Before attending the interview, the applicant should compile certain documentation to bring with them to the interview.
The documents listed below must be brought with the L1A visa applicant to the interview:
- Completed Form DS-160 and confirmation page;
- Copy of of Form I-797;
- A copy of the L1A visa applicant’s passport;
- A copy of the L1A visa applicant’s petition approval notice from USCIS;
- The L1A visa applicant’s valid passport;
- A photograph that conforms to U.S. visa photo requirements;
- Receipts showing the applicant paid all fees;
- The interview confirmation letter;
- Evidence of employers status:
- Proof of lease or property ownership for business location in U.S.;
- Bank statements or wire transfer showing initial investment;
- Income tax returns, if any;
- Description of business;
- Employer’s quarterly reports, if any;
- Business licence;
- Employer letterhead with company name, logo, and address;
- Articles of incorporation;
- Description of employee’s executive or managerial position within company;
- Employer organizational chart, including total number of employees;
- Income tax filings for past three years;
- Audited accounting reports;
- Company brochure, product description, and website information;
- Transactional records;
- Evidence of employee’s status:
- Income tax records;
- Payment statements (pay stubs, etc.);
- Diploma and degrees;
- Employer organizational chart showing employee’s position within company;
- Description of employee’s executive or managerial position and duties within company;
- Letter from foreign employer verifying employee’s employment;
- Letter of reference from supervisors, colleagues, etc.;
- Documentation verifying or approving of the employee’s transfer to the U.S.;
- Evidence of employee’s specialized knowledge, if applicable.

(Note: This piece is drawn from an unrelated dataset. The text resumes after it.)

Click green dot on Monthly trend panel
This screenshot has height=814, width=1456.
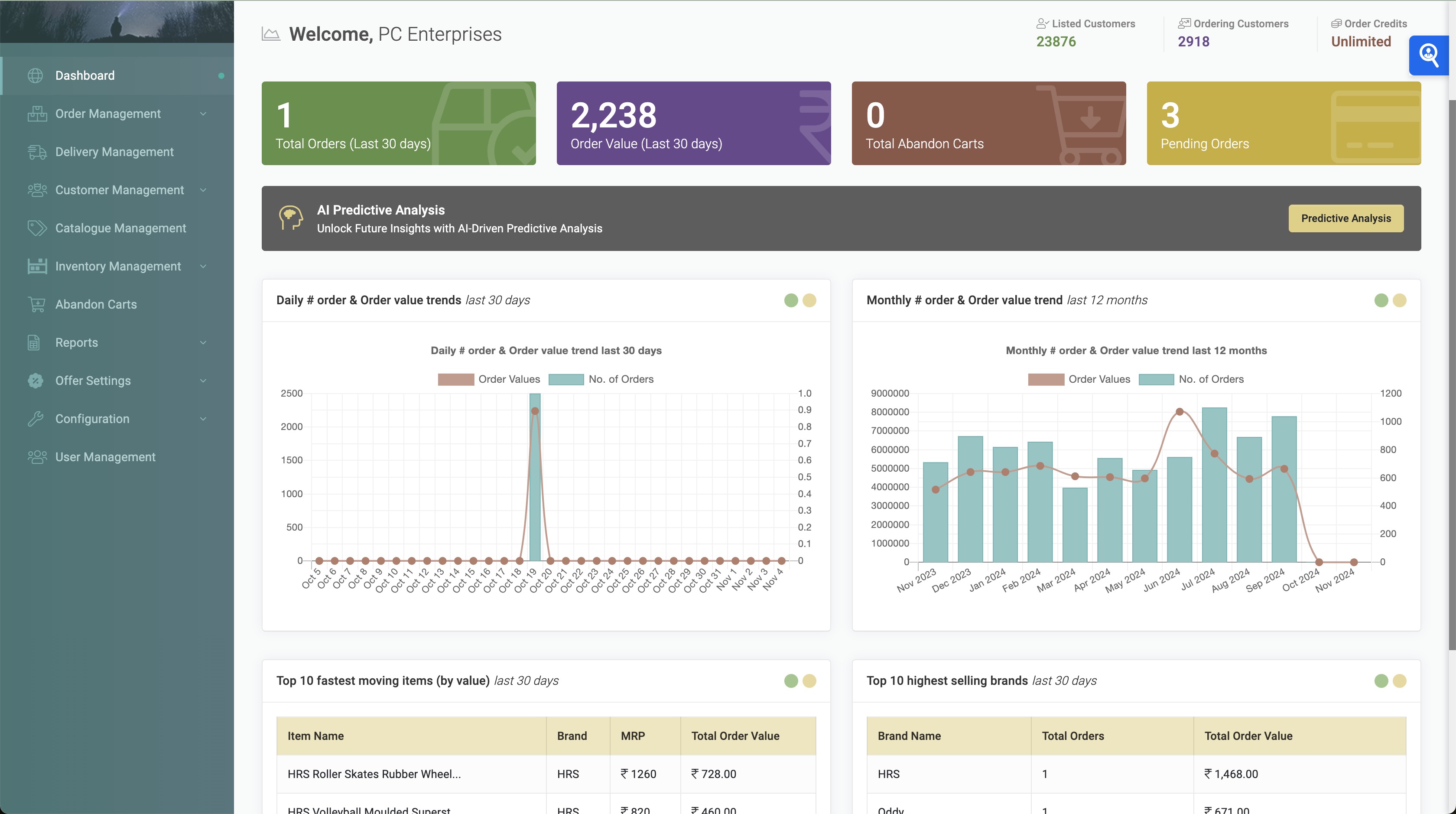(x=1381, y=300)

How much does it cost to get an L1A visa?
The cost to file Form I-129 is $460. The cost to file DS-160 is $160.
An additional $2,500 may be paid for premium processing, which will expedite the approval process for receiving the L1A visa.
How long is the L1A visa valid?
If the L1A visa holder is only coming to the United States to establish a new office, the initial maximum stay in the United States is one year.
If the L1A visa holder is transferring to work at a United States affiliate office, the initial maximum stay in the United States is three years.
Extensions of stay may be granted for any L1A visa holder for an additional two years and until the employee has reached the maximum limit of seven years.